Career in Construction: Degree

Amy Sullivan reflects on studying architecture at university and what prospective students should consider when thinking about an architectural degree.

Before studying, I knew little about what a career in architecture entailed and struggled to find accessible information about it.  As I was the only architecture applicant in my school, my teachers were unable to help.  I didn’t know what I was getting myself into and it was by pure chance that I loved it.  This lack of transparency can become a barrier to people entering the industry.  As a result, I made a website – – with the vision of making architectural education more accessible to people from all walks of life.

This blog discusses the architecture undergraduate course from my personal experience and that of architecture students / graduates I have spoken to from universities across the UK, with the hope of helping others decide whether architecture is the route for them.

Career in Construction: Degree
A sample of Amy’s university work

Why study architecture?

The studio

Unlike on other courses, architecture students tend to have their own area of university, the studio.  In my opinion and that of many others, the studio is the best part of the course – spending every day in there with your course mates means you form amazing friendships.  It’s a place where everyone collaborates on ideas and techniques.  Our tutors told us at the start of university that we will learn as much from each other in the studio as we will from our lectures, and this was certainly true.  Architects work in a studio, rather than an office, so the studio prepares you for your future working environment.

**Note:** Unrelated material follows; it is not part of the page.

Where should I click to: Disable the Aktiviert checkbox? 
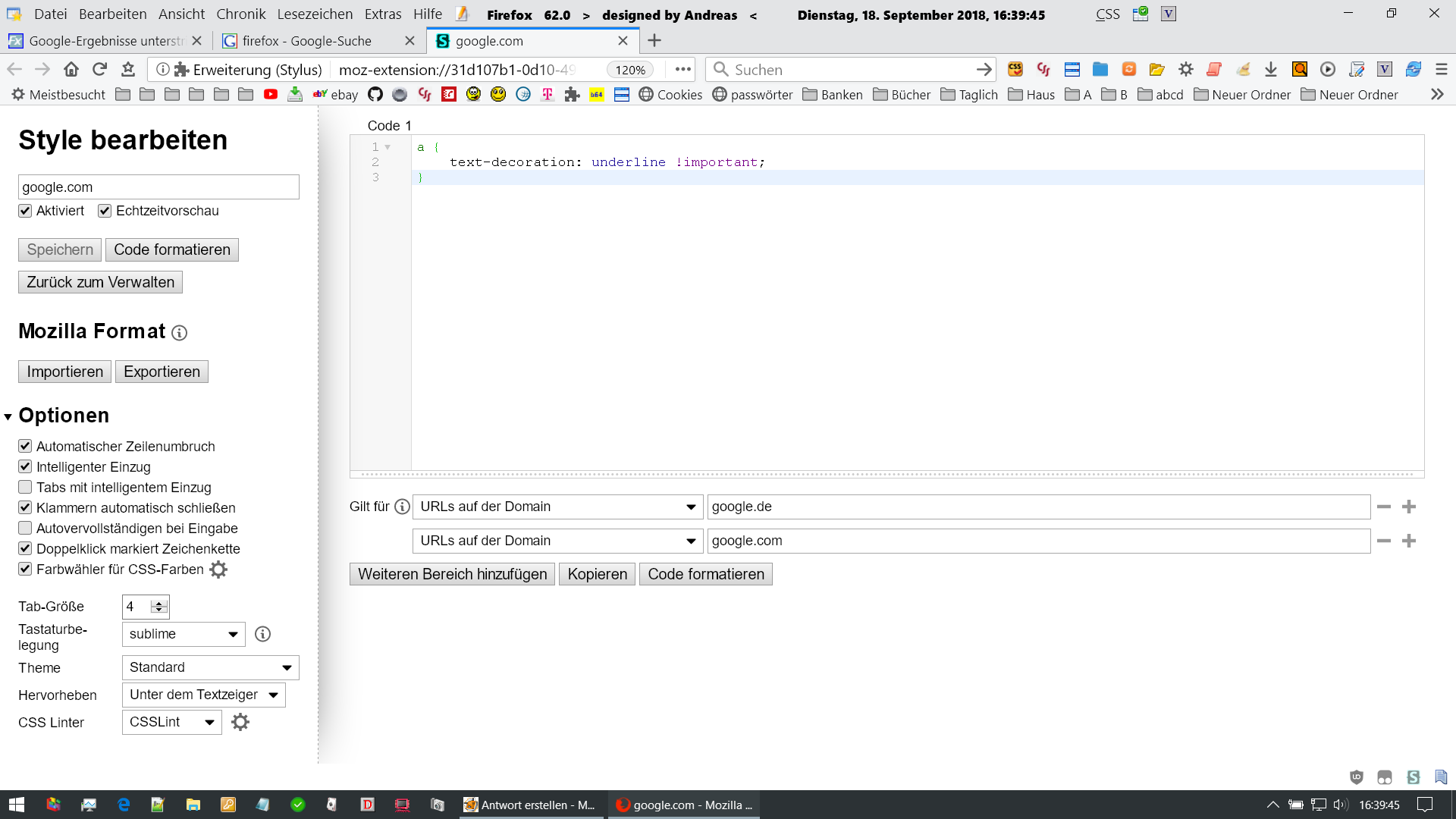(25, 211)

Architecture students come out of university with a high level and varied skillset.  This makes them valuable to employers, which can be an advantage when finding fairly paid, enjoyable work.

Value for money

Architecture tends to involve regular one to one support from professors and architects, a permanent studio, printing facilities, a model making workshop and sometimes 3D printing, events / yearbooks to showcase student work, trips abroad and direct involvement with practicing local architects.  This helped me get my job at Ryder after graduating.

Career options

The course teaches skills that are applicable not only to becoming an architect, but also in wider fields such as graphic design, interior design and marketing, to mention a few.  The undergraduate course teaches you how to think creatively, as a designer, and problem solve.

Freedom and flexibility

Architecture is great if, like me, you are interested in a range of topics.  In school I loved art, maths, physics, geography, psychology, history… I didn’t want to have to choose one.  Architecture is all of these subjects and more.  I didn’t have to choose – I get to learn about all of them.  University design project and essay briefs are structured to allow you to pursue your own interests.

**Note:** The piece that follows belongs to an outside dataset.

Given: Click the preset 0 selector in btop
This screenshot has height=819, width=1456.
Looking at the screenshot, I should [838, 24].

Career in Construction: Degree
Career in Construction: Degree

Common Misconceptions

Course length

People can be put off the course because it is renowned for being seven years long.  The traditional route is:

  • Three years of study
  • One year of work in practice
  • Two years of study
  • One year of work and study combined

In total, that’s five years of study and two in work.  Personally, I didn’t consider this a problem.  It is no different to time spent working upwards in any career, as very few people start at the level they intend to remain at for their whole career.  Many of my friends who studied other subjects also do further study, either to get a promotion at work or go into a more specialised area.

If it’s the full time study that seems off putting, there are other routes into architecture worth considering.  Some require as little as two years full time study and more time in work, earning money as you learn.  This includes PlanBEE, a campaign initiated by Ryder for change in Built Environment Education, and part time postgraduate apprenticeship courses.  These options tend to come with less, if any, student loans and could be considered the future of architectural education.

Architecture, art and design

Some of my friends who dropped out of the course realised that architecture wasn’t what they thought and transferred to engineering or surveying.  They had expected it to contain more maths and science – a reasonable assumption as maths and science are often considered core subjects that lead into architecture.  It is important to understand that the reason mathematical ability can be useful to an architect is because architecture is complex problem solving.  A successful floor plan is a complex solution and balance of many competing priorities, including views out, privacy, sun path, heat loss, convenience, acoustics, area requirements, budget, and structure.  Finding a solution requires the same kind of thinking required to solve a mathematical problem. However, it tends not to take the form of an algebraic equation.  Architecture is artistic and design based.  If art and design don’t interest you, then you could be more suited to other careers in construction, such as engineering, surveying or project management.

I graduated from undergraduate architecture at Northumbria University in July 2018.  Shortly afterwards, I started work at Ryder.  Ryder was my first choice of companies to work for due to its pioneering and people oriented design ethos and company culture. I have loved working with excellent designers on a variety of exciting projects, collaborating with industry experts, meeting clients, mentoring, giving back to the community and seeing one of my designs get built – Life Kitchen in Sunderland.  I hadn’t expected to experience so much in a year and would like to say thank you to everyone across Ryder for the support I have received and the many friendships I have made.  In September, I will be starting the degree apprenticeship, described in Ryan’s article of this series, to complete my architectural training whilst continuing to work at Ryder.